Problem description
Locate the line that contains "Task: Open the user avatar menu" in the entries below, then repeat it and every following line through the line that contains "Focus the 环境名称", exactly, and no others.

------------------------------------------------

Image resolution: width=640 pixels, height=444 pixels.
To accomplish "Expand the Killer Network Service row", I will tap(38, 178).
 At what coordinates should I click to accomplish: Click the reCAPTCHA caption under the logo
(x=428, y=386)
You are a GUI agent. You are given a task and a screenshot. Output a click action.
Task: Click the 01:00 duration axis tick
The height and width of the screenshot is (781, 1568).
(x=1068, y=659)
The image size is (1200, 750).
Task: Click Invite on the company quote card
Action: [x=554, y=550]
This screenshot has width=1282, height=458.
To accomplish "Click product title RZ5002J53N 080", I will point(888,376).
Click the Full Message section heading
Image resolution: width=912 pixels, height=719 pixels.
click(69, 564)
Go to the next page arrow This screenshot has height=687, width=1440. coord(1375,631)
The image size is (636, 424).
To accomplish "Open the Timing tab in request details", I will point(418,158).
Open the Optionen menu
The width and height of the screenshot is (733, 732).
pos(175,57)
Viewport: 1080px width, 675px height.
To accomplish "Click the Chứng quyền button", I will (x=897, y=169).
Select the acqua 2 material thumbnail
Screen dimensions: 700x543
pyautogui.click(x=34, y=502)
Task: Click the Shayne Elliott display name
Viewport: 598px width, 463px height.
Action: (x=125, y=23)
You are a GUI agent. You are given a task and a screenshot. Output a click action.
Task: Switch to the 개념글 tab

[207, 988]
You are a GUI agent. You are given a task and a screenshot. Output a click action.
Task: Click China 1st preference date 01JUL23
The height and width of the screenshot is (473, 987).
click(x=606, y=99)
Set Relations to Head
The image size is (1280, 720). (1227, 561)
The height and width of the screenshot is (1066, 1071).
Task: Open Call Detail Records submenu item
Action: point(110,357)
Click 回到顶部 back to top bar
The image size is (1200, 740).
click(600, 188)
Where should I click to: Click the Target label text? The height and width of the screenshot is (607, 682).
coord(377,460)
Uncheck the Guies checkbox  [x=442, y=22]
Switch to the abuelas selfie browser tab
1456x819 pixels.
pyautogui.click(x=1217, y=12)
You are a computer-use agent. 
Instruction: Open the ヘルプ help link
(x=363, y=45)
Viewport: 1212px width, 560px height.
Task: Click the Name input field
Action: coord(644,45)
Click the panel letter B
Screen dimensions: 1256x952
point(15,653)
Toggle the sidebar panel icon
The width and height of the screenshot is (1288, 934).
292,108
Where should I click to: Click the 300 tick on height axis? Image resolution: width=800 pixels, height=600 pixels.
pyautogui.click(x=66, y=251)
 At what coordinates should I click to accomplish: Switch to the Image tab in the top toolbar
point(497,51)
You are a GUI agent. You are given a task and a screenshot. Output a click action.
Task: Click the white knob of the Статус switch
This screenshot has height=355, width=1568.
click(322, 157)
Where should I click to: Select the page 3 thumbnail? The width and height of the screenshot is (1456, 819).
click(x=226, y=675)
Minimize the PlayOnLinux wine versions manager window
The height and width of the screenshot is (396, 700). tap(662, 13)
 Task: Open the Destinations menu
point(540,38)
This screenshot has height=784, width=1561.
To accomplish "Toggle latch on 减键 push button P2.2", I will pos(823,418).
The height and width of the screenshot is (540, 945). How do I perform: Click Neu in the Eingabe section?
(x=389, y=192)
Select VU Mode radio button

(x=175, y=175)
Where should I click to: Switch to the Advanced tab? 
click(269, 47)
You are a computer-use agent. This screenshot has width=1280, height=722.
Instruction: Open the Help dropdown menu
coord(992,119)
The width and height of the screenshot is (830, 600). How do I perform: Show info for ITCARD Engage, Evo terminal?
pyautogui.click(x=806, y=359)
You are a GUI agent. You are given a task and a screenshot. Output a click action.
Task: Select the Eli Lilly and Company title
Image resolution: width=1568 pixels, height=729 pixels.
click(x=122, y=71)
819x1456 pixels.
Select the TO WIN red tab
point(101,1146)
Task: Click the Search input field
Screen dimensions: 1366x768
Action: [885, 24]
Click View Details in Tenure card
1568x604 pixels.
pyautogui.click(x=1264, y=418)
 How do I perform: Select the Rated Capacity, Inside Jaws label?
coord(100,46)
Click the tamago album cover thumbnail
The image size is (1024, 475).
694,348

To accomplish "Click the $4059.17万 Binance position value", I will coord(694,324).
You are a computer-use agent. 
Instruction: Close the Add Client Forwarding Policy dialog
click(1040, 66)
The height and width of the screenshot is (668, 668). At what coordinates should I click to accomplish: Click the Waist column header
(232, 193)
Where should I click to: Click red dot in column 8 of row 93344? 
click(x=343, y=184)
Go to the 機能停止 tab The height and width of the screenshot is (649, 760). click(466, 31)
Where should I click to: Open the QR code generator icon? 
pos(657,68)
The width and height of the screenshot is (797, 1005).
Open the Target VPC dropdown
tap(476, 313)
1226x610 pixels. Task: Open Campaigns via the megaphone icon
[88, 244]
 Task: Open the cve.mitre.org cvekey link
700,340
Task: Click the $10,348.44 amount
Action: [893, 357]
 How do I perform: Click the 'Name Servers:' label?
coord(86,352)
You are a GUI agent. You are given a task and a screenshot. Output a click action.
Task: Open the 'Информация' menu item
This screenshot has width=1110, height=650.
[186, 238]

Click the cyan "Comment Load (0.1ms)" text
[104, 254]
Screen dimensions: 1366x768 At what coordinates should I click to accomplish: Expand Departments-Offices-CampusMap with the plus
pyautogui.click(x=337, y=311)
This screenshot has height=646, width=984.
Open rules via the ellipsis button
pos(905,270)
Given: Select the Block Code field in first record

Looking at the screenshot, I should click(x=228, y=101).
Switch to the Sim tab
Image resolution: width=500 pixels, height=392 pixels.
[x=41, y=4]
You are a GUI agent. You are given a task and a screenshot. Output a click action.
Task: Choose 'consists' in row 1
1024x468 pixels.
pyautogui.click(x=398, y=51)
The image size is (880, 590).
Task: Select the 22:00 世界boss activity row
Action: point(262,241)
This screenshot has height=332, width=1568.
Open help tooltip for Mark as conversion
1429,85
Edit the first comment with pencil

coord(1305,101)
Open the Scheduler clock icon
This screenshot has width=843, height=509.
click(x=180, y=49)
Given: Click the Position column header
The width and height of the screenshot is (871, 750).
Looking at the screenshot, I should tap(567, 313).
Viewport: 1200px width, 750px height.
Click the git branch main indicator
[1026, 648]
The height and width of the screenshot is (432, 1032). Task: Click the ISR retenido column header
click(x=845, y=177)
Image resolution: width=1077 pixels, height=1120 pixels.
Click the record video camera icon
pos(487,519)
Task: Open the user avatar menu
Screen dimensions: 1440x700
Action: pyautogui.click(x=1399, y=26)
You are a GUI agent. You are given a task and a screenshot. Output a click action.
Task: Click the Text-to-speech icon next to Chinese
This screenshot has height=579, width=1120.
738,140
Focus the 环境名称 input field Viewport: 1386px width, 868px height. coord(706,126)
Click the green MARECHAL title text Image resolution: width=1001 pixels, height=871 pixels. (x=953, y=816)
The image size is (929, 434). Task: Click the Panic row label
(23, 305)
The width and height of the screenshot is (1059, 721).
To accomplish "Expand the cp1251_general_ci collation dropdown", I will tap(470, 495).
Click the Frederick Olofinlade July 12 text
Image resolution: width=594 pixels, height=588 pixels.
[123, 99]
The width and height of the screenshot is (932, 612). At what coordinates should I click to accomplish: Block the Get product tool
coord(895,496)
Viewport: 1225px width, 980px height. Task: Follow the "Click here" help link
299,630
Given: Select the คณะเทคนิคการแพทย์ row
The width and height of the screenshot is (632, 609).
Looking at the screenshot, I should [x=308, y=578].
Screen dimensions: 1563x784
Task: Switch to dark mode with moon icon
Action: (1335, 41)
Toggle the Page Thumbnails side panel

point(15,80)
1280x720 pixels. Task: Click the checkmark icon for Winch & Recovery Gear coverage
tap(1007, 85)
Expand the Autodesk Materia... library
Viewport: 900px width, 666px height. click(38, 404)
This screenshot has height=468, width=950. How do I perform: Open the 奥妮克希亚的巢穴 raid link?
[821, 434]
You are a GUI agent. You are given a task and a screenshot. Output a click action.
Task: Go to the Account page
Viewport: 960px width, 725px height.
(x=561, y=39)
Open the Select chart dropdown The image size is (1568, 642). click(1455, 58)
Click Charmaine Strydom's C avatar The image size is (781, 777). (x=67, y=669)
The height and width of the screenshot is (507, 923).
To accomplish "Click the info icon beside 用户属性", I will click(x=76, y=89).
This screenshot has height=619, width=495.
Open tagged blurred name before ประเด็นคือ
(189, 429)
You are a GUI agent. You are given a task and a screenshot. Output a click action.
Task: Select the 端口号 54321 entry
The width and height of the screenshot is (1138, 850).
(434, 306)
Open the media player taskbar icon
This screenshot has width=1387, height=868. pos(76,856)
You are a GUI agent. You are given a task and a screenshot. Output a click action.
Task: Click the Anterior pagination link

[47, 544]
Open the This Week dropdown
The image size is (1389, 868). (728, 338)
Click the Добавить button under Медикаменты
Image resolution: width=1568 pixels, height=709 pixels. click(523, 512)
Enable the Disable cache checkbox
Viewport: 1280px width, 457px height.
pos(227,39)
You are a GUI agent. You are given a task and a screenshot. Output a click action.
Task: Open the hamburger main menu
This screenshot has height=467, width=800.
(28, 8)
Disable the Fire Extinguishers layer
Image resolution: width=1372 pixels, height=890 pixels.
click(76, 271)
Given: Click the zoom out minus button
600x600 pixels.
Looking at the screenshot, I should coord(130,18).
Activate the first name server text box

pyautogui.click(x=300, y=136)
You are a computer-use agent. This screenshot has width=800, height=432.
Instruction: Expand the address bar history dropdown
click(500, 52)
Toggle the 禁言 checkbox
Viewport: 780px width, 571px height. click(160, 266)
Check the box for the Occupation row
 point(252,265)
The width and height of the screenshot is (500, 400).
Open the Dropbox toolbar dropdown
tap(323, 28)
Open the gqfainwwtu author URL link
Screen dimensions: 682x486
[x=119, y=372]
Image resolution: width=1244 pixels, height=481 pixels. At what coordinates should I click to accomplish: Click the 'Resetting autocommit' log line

------------------------------------------------

Reply
Task: Open the user avatar menu
Screen dimensions: 1440x700
Action: pyautogui.click(x=1399, y=26)
You are a GUI agent. You are given a task and a screenshot. Output a click action.
Task: Click the Text-to-speech icon next to Chinese
This screenshot has height=579, width=1120.
738,140
Focus the 环境名称 input field Viewport: 1386px width, 868px height. coord(706,126)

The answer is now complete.